Rutger shook his head. “You don’t ask. You tell. They’re servants. Not honored guests.”

Joost fell into step beside him, insides still churning with humiliation. The worst part was that Rutger was right. Retvenko had no business talking to him that way. But what was Joost supposed to do? Even if he’d had the courage to get into a fight with a Squaller, it would be like brawling with an expensive vase. The Grisha weren’t just servants; they were Hoede’s treasured possessions.

What had Retvenko meant about Yuri and Anya being taken? Had he been covering for Anya? Grisha indentures were kept to the house for good reason. To walk the streets without protection was to risk getting plucked up by a slaver and never seen again. Maybe she’s meeting someone, Joost speculated miserably.

His thoughts were interrupted by the blaze of light and activity down by the boathouse that faced the canal. Across the water he could see other fine mercher houses, tall and slender, the tidy gables of their rooftops making a dark silhouette against the night sky, their gardens and boathouses lit by glowing lanterns.

A few weeks before, Joost had been told that Hoede’s boathouse would be undergoing improvements and to strike it from his rounds. But when he and Rutger entered, he saw no paint or scaffolding. The gondels and oars had been pushed up against the walls. The other house guards were there in their sea green livery, and Joost recognized two stadwatch guards in purple. But most of the interior was taken up by a huge box—a kind of freestanding cell that looked like it was made from reinforced steel, its seams thick with rivets, a huge window embedded in one of its walls. The glass had a wavy bent, and through it, Joost could see a girl seated at a table, clutching her red silks tight around her. Behind her, a stadwatch guard stood at attention.

Anya, Joost realized with a start. Her brown eyes were wide and frightened, her skin pale. The little boy sitting across from her looked doubly terrified. His hair was sleep mussed, and his legs dangled from the chair, kicking nervously at the air.

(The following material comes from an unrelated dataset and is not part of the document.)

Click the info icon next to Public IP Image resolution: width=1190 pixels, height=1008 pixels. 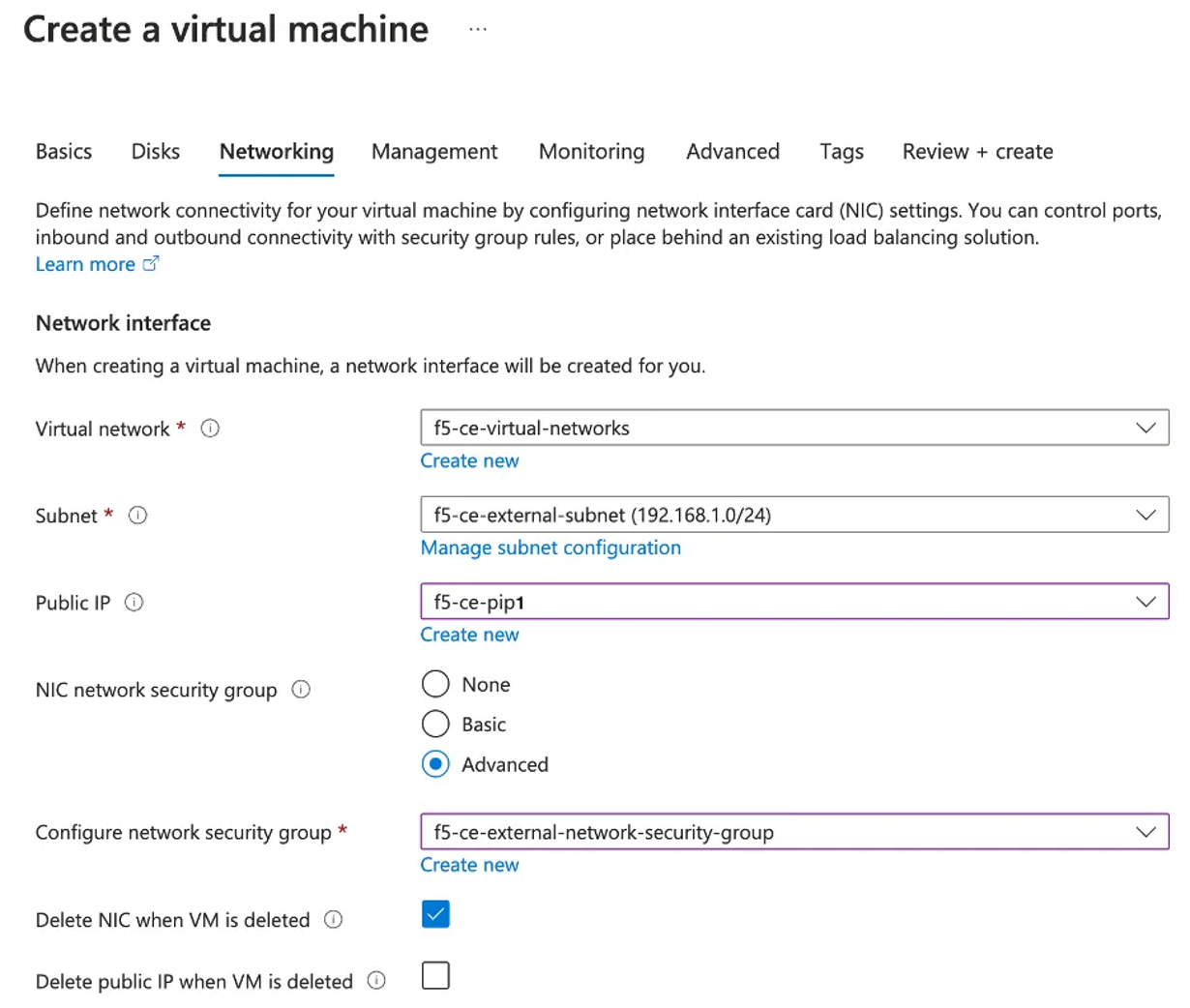(136, 603)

“Why all the guards?” asked Joost. There had to be more than ten of them crowded into the boathouse. Councilman Hoede was there, too, along with another merchant Joost didn’t know, both of them dressed in mercher black. Joost stood up straighter when he saw they were talking to the captain of the stadwatch. He hoped he’d gotten all the garden mud off of his uniform. “What is this?”

Rutger shrugged. “Who cares? It’s a break in the routine.”

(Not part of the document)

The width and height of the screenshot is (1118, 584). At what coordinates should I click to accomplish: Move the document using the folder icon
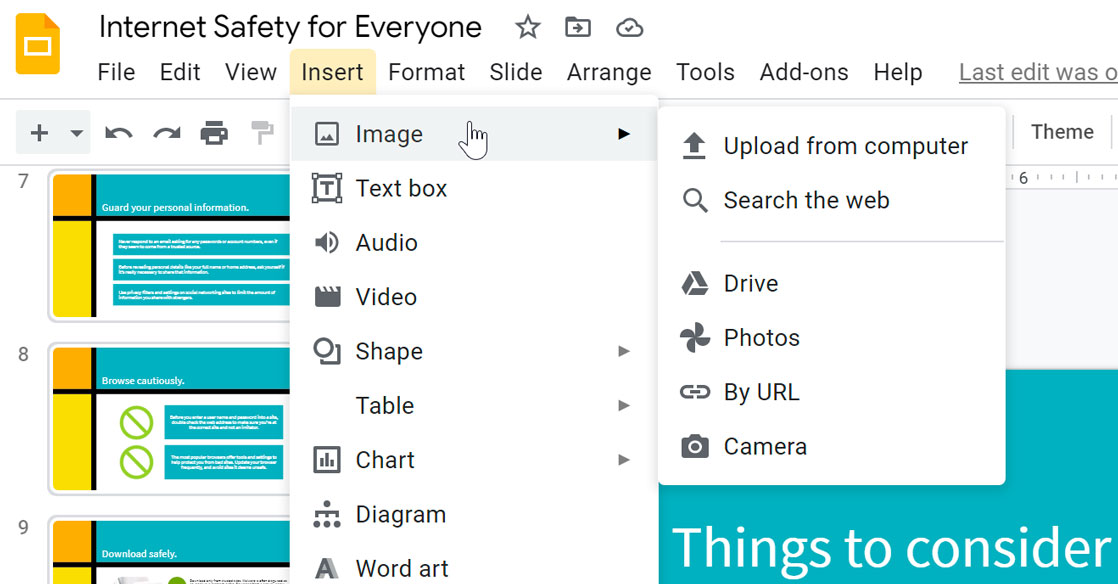coord(577,27)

Joost looked back through the glass. Anya was staring out at him, her gaze unfocused. The day he’d arrived at Hoede house, she’d healed a bruise on his cheek. It had been nothing, the yellow-green remnants of a crack he’d taken to the face during a training exercise, but apparently Hoede had caught sight of it and didn’t like his guards looking like thugs. Joost had been sent to the Grisha workshop, and Anya had sat him down in a bright square of late winter sunlight. Her cool fingers had passed over his skin, and though the itch had been terrible, bare seconds later it was as if the bruise had never been.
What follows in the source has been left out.